» EXERCISE MATERIALS:
_____

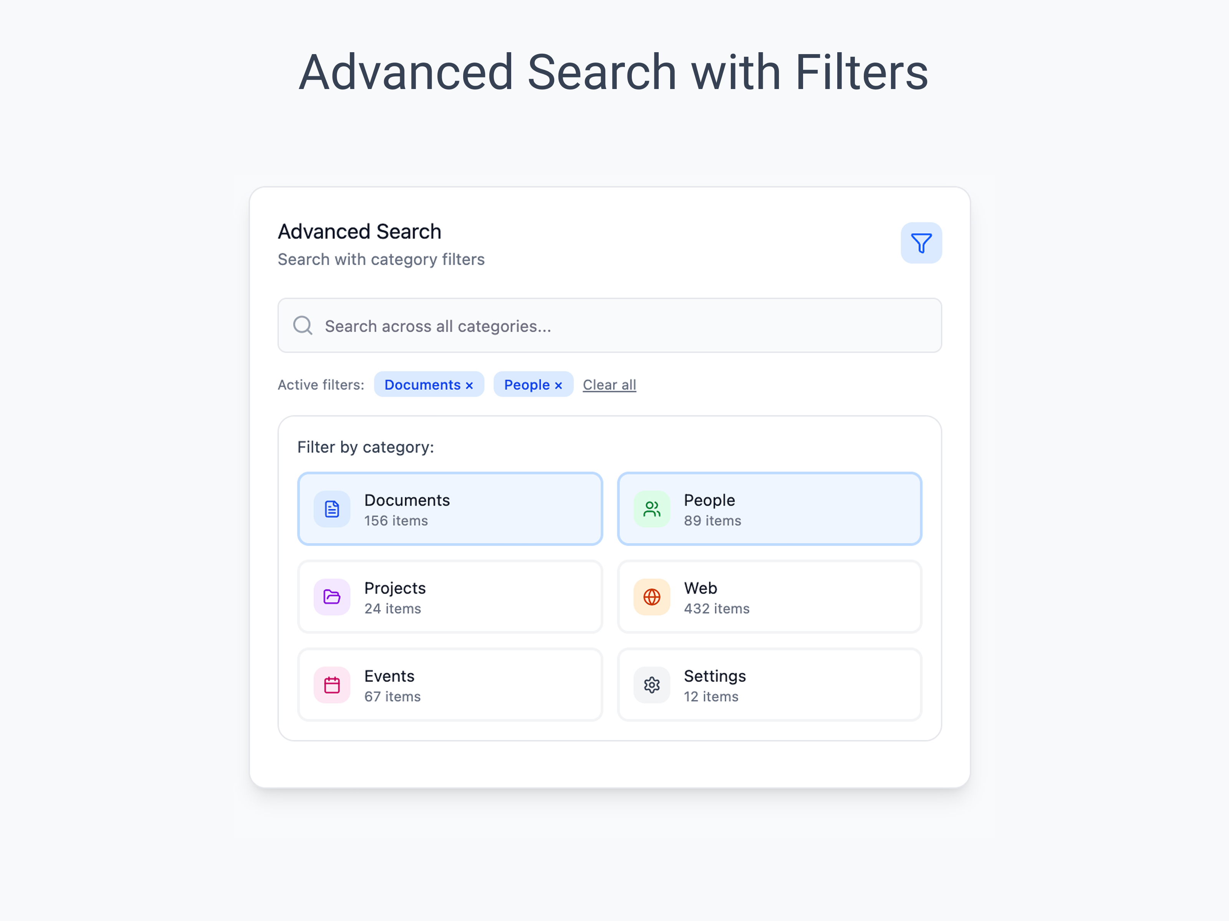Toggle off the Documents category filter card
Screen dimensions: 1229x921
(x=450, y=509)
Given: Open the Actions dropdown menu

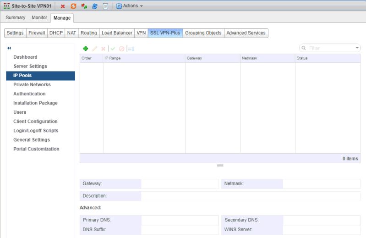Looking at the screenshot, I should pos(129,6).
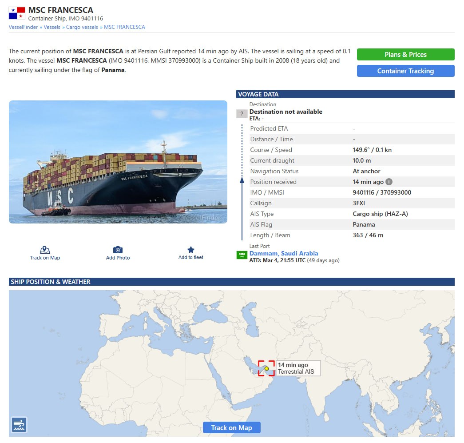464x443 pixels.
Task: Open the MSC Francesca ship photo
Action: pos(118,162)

_____

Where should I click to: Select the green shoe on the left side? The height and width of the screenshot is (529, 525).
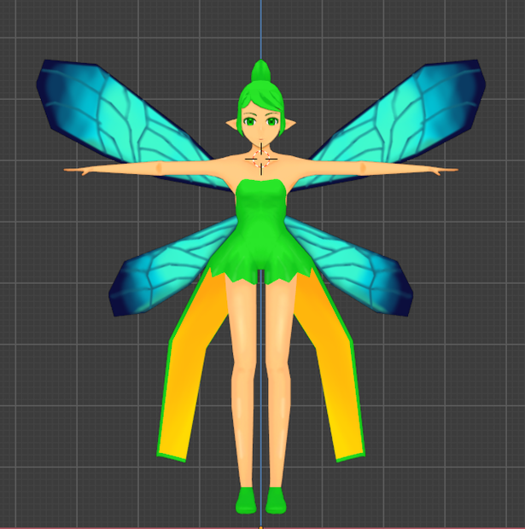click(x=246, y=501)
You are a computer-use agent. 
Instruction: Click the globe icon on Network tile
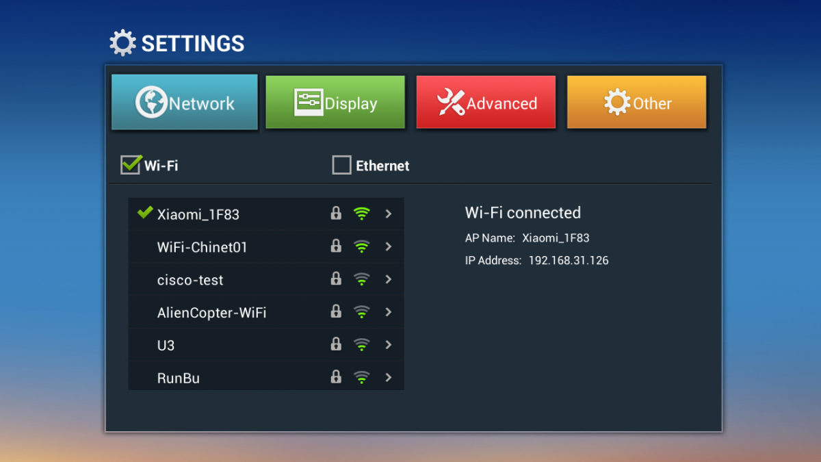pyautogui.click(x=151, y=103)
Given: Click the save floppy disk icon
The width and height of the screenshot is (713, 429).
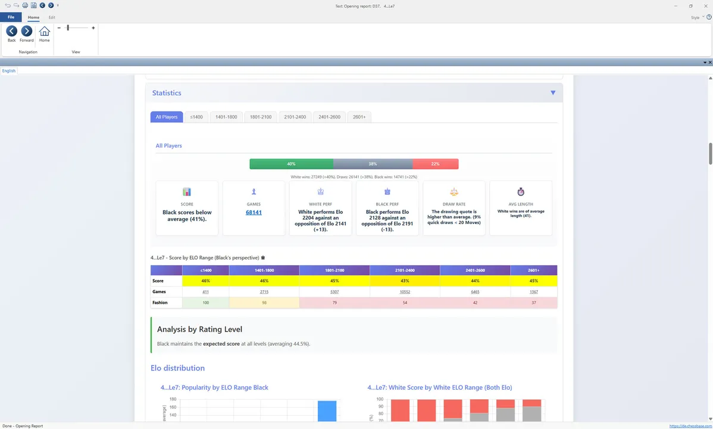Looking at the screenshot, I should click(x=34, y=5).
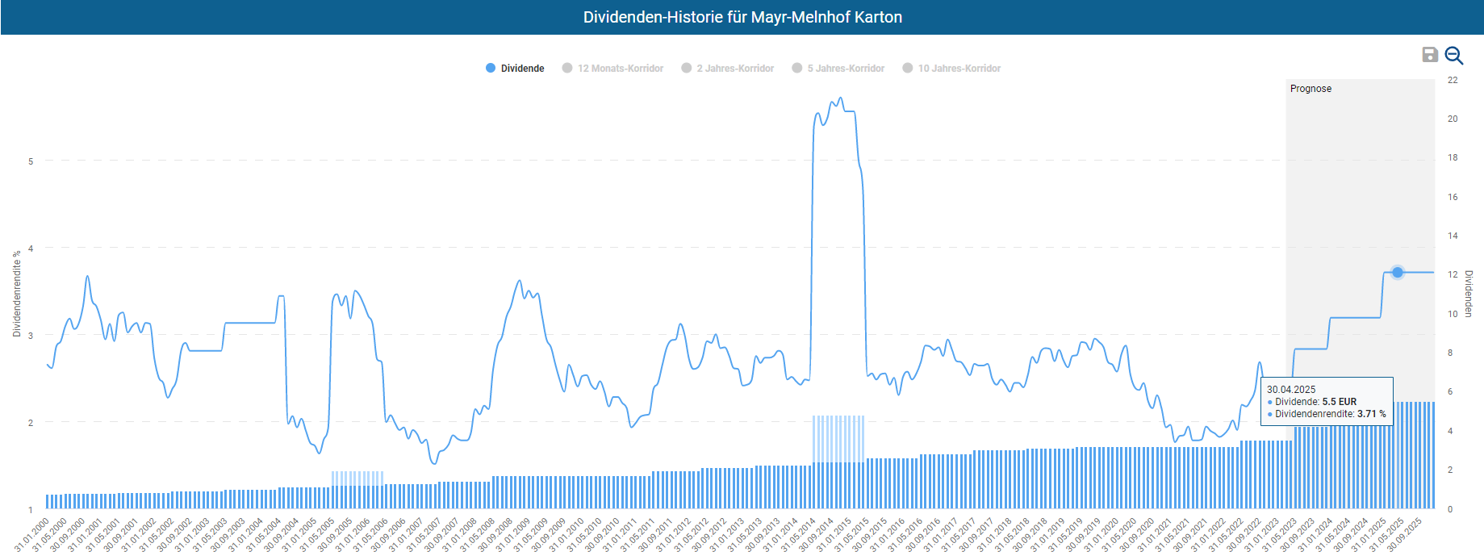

_____

» WHAT YOU HAVE TO DO: Copy the lines above between the one holding "Where should I" and the one holding "Given: Click the save floppy disk icon", inclusive. Drop the pictures.

» THE COMPLETED TASK:
Where should I click to: Select the green shoe on the left side? The height and width of the screenshot is (529, 525).
click(x=246, y=501)
You are a computer-use agent. 
Instruction: Click the globe icon on Network tile
pyautogui.click(x=151, y=103)
Given: Click the save floppy disk icon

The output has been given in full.